San Babila is a Romanesque-style Roman Catholic church in Milan, region of Lombardy, Italy. It was once considered the third most important in the city after the Duomo and the Basilica di Sant'Ambrogio. It is dedicated to Saint Babylas of Antioch.

==History and description==
At the beginning of the 5th century, Marolus, the bishop of Milan, brought from Antioch to Milan relics of saints Babylas of Antioch and Romanus of Caesarea. Marolus founded the Basilica Concilia Sanctorum or church of San Romano, which stood until the 19th century, a few meters south of the church of San Babila, on the site of a Roman temple dedicated to the Sun.

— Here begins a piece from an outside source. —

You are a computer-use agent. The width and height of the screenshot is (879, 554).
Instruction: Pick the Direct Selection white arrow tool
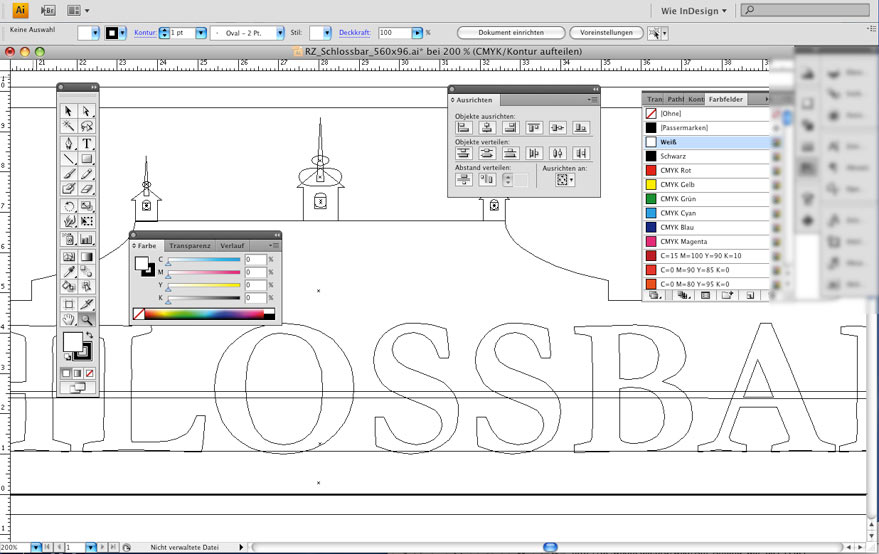(87, 111)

The church of San Babila was built on the same site in about 1095. In the 16th century, the church was extended with an additional construction at the front and a new baroque façade. The church still retains its original medieval fabric, although much was lost due to baroque and modern renovations.

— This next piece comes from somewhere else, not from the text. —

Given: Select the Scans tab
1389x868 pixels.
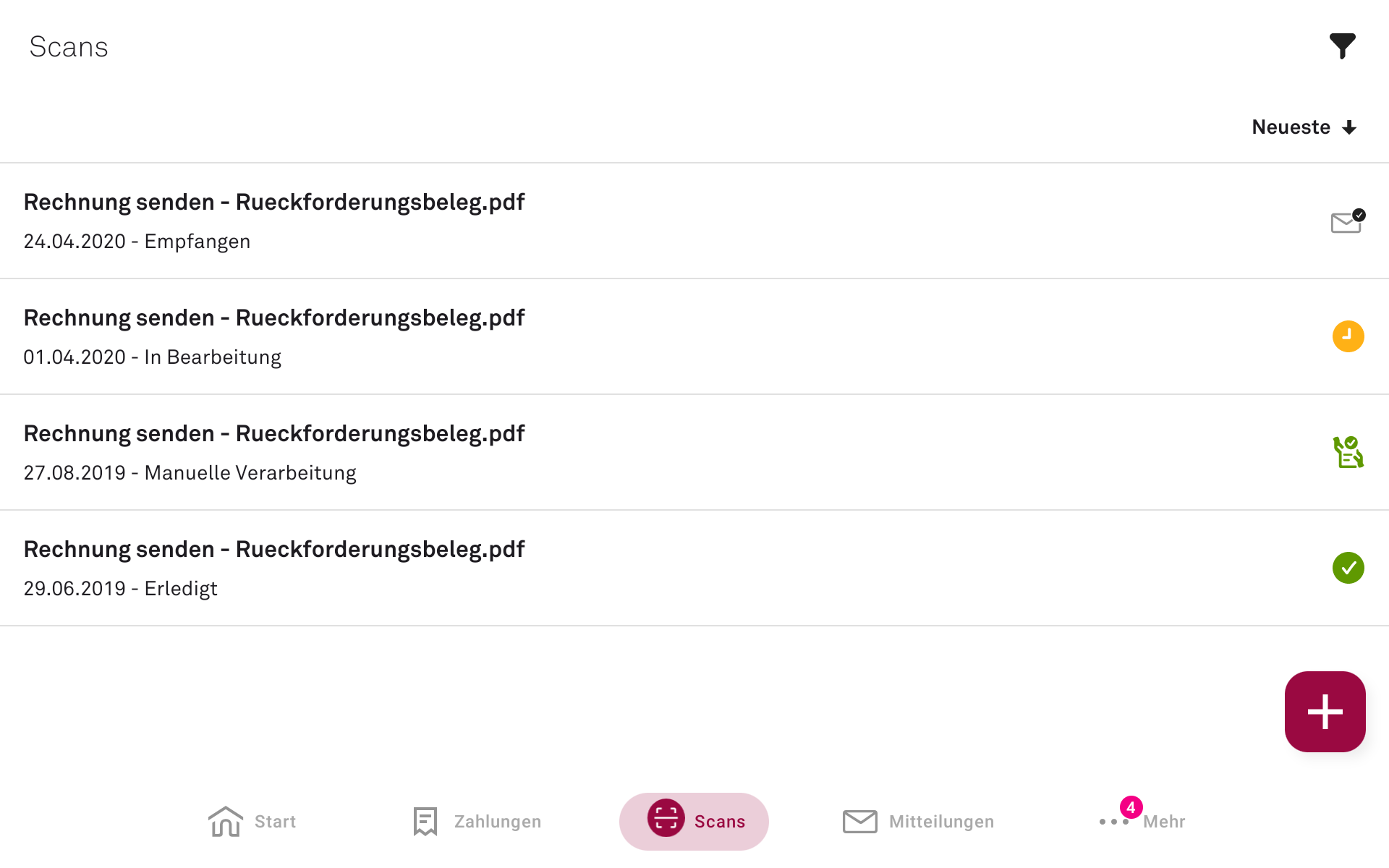Looking at the screenshot, I should pos(694,822).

The whole complex was renovated in the 19th century with the intent of restoring the appearance of the medieval basilica, and in the early 20th century, Paolo Cesa Bianchi designed the Neo-Romanesque façade that we now see.

Previous to 1927, the church had a Mannerist facade with pilasters and a protruding portal with columns and a roofline surmounted by spherical pinnacles with palm-leaves above. The bell tower is from 1920, and replaced the original tower which fell down in the 16th century.

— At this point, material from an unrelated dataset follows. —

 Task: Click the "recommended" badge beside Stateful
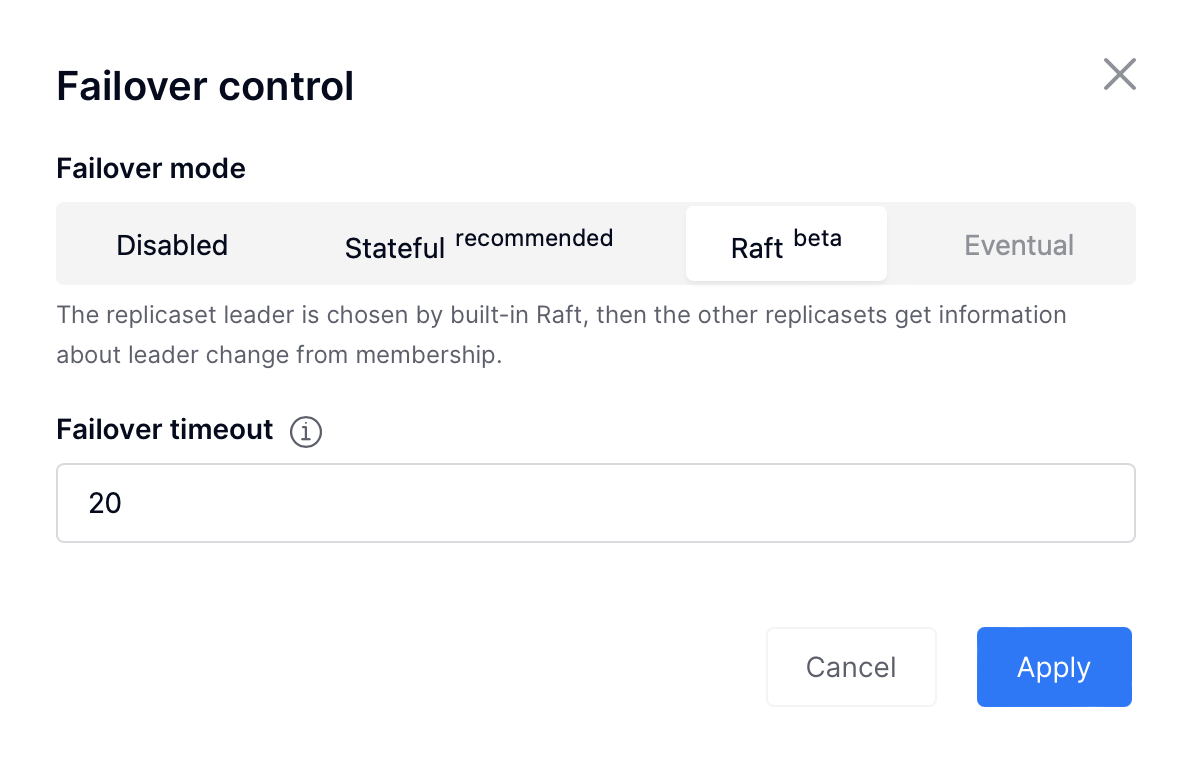point(534,238)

The interior has a nave and two aisles; it ends in typical multilobular semicircular Romanesque apses. There are two side chapels that date from the late Renaissance. The right aisle has an image of the Madonna which is highly venerated by the Milanese population.

Inside the basilica there is a Zanin pipe organ (2008), completely made with a mechanical transmission system. The instrument, inspired by the German baroque organs, is used for liturgies and concerts. Currently, the titular organist of the basilica is Michele Zanella.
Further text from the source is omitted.